**Belge:**
::::::::::

POLATLI İKDAM
  DOST ACI SÖYLER
 
ACI SÖYLEYEN DOST
 
ABD’nin Ankara Büyükelçisi Francis Ricciardone, Odatv’ye yapılan baskın ve gazetecilerin tutuklanması konusunda, “Bir yandan basın özgürlüğünü savunurken diğer yandan gazeteci tutuklanmasını anlayamıyorum” dedi. Türkiye’de Ergenekon, Balyoz gibi darbe soruşturmalarını “sağlıklı bir tartışma” olarak değerlendiren Riccardone, bu süreçlerin “özgür basın” ve “bağımsız yargı” eşliğinde ilerlemesinden yana olduklarını söyledi. Ricciardone, dün akşam verdiği tanışma resepsiyonu sırasında gazetecilerle Türkiye gündemi üzerine sohbet etti. Ricciardone’nin değerlendirmeleri şöyle: 'Odatv - Türk halkı özgür basın ister' Henüz isnat edilen suçlama yok sanırım. Türk halkı da bizim gibi özgür bir basına sahip olmayı talep eder ve bekler. Bu, eleştirel ve muhalif bir basın olsa bile.
'Gazeteci tutuklamayı anlamıyoruz' Bir yandan gazeteciler tutuklanırken diğer yandan basın özgürlüğünün nasıl korunacağını ben anlayamıyorum. Kimseyi eleştiriyor değilim. Bunun izahı nedir? Nasıl bir süreç yaşanıyor? Bu soruların yanıtını vererek değerlendirme yapacak olan  sizlersiniz.

'Şeffaf yargılama olmalı'

Balyoz soruşturmasını yakından izliyoruz. Sürecin şeffaf, masumiyet karinesi ilkesi unutulmadan ve usulüne uygun bir şekilde ele alınması gerekir.

::::::::::

**Kısa görev 1:** Kayıtlarda "You are a GUI" ifadesini içeren satırla açılıp "will [x=866, y=92]." ifadesini içeren satırla kapanan bölümü yeniden yazın; bu bölümde "screenshot" yerine "image" kullanın ve geri kalan hiçbir şeyi değiştirmeyin.
Belge ile kayıtlar arasında herhangi bir bağlantı bulunmamaktadır.

[Bir veri koleksiyonundan kayıtlar]
::::::::::

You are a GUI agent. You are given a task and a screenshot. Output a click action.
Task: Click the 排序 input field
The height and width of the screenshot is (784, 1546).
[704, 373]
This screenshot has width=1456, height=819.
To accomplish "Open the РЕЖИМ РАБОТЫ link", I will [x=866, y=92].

::::::::::

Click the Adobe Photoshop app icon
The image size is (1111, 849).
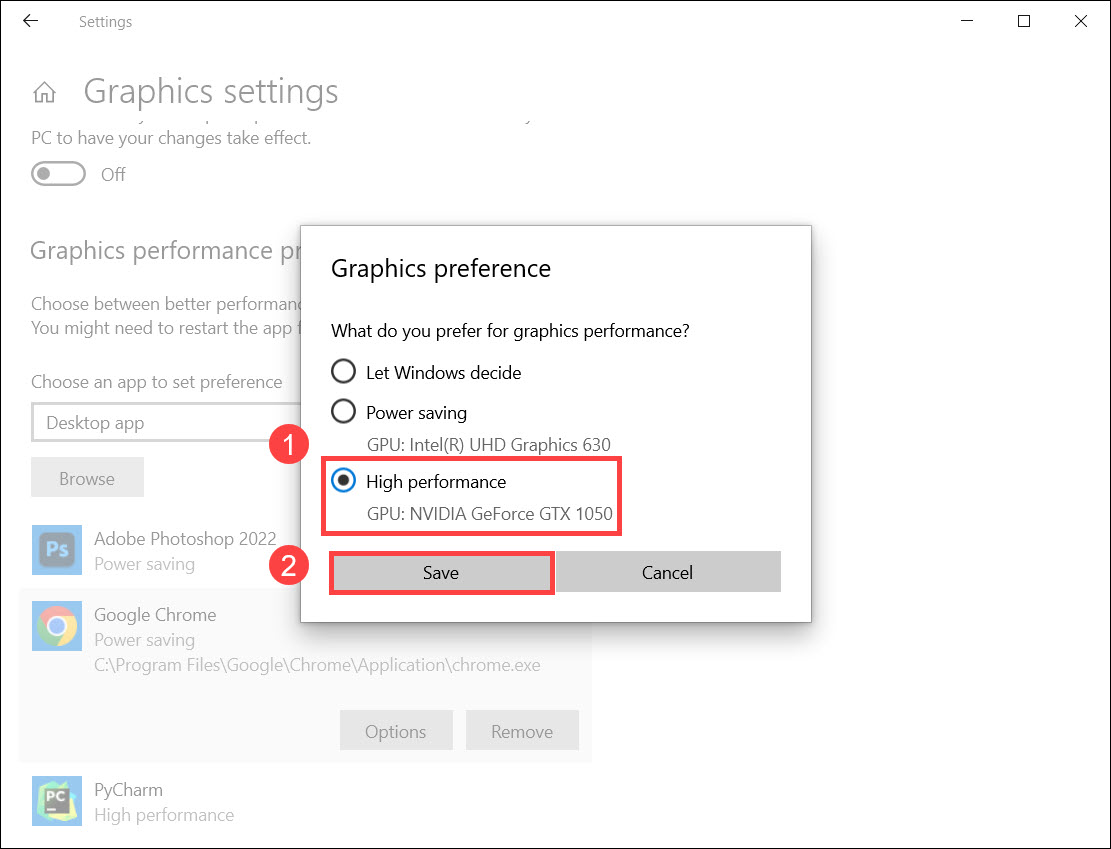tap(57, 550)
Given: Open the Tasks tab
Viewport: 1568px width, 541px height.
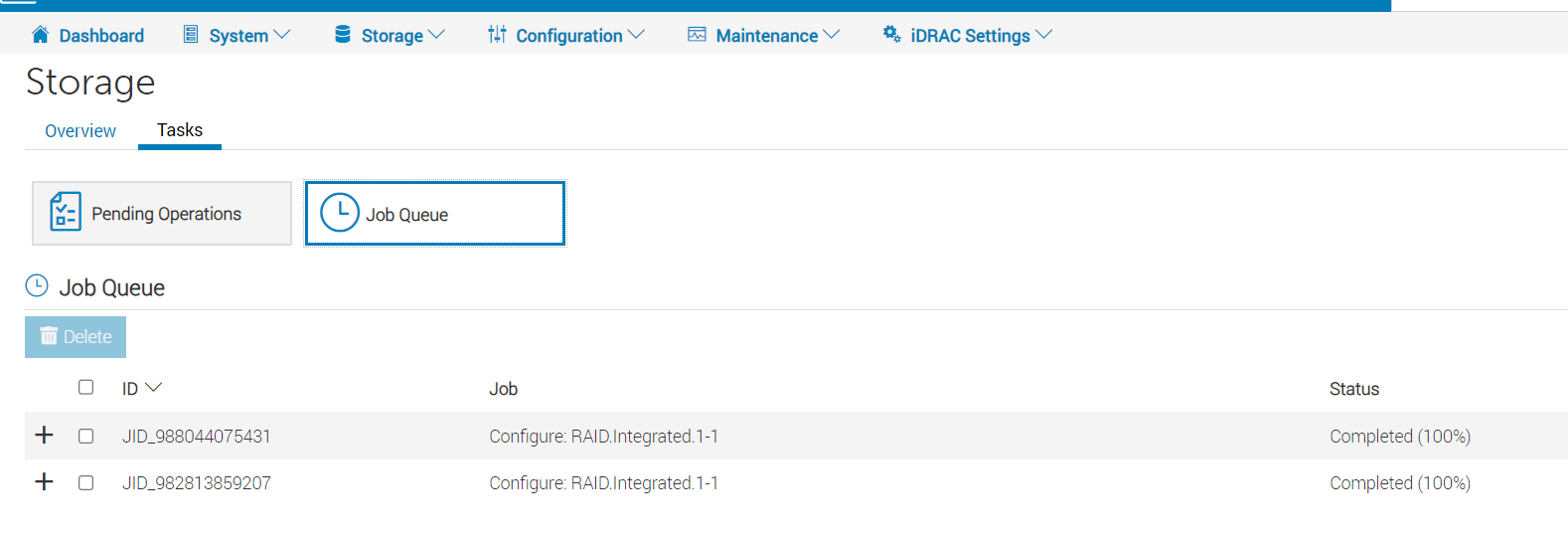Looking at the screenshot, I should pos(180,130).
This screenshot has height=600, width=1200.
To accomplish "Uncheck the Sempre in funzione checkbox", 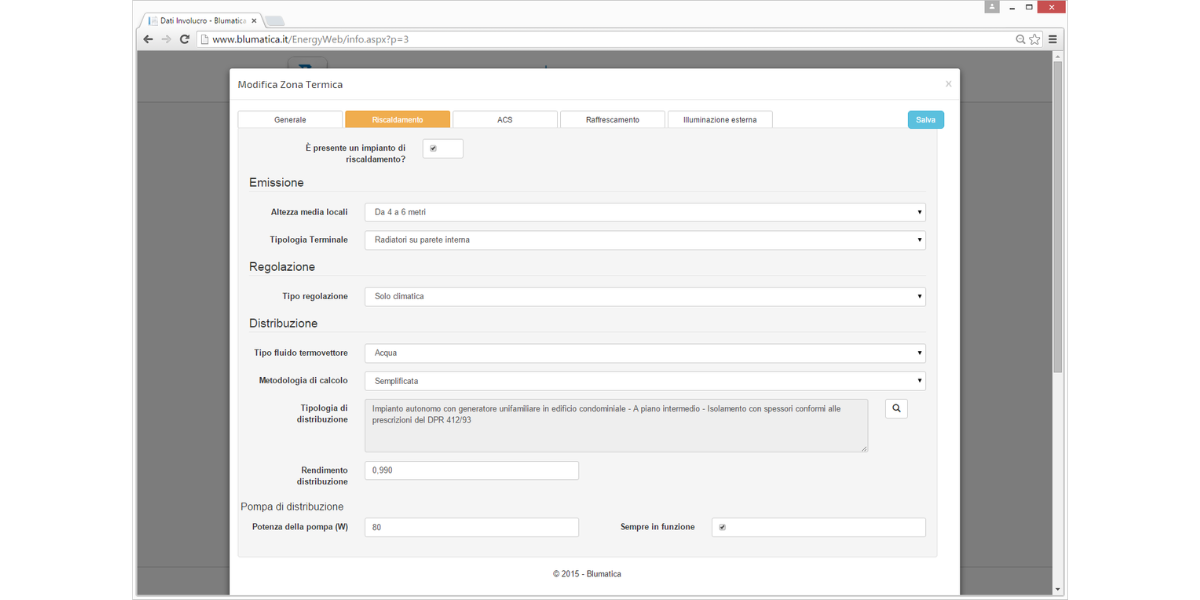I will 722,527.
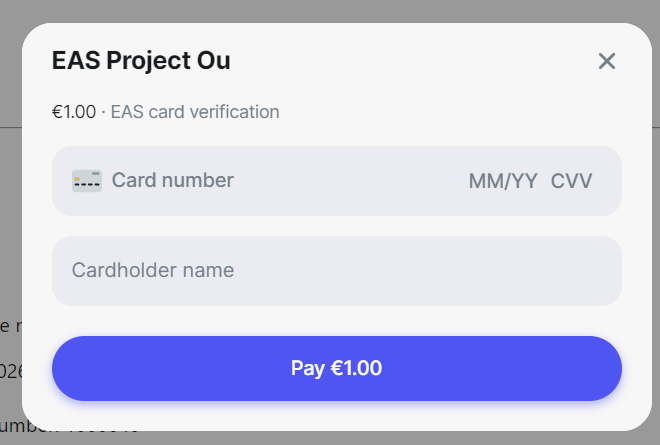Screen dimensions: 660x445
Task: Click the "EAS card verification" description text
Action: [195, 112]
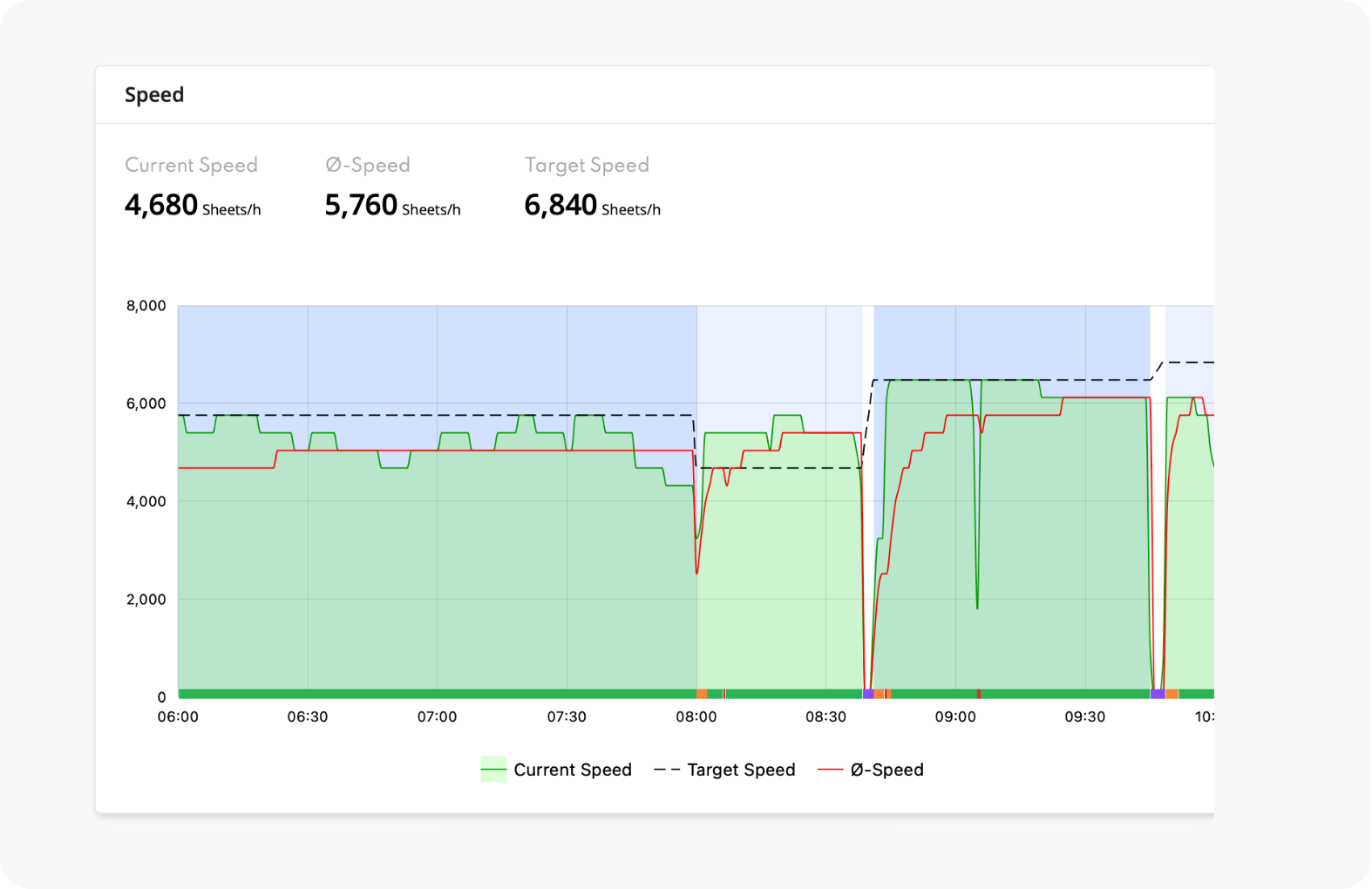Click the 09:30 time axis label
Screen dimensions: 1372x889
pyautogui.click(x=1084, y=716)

::::::::::

**Kısa görev 2:** Belgeye göre Ricciardone gazetecilerle Türkiye gündemi üzerine hangi etkinlik sırasında sohbet etti?

**Tam çıktı 1:**
You are a GUI agent. You are given a task and a image. Output a click action.
Task: Click the 排序 input field
The height and width of the image is (784, 1546).
[704, 373]
This image has width=1456, height=819.
To accomplish "Open the РЕЖИМ РАБОТЫ link", I will [x=866, y=92].

**Tam çıktı 2:** Dün akşam verdiği tanışma resepsiyonu sırasında.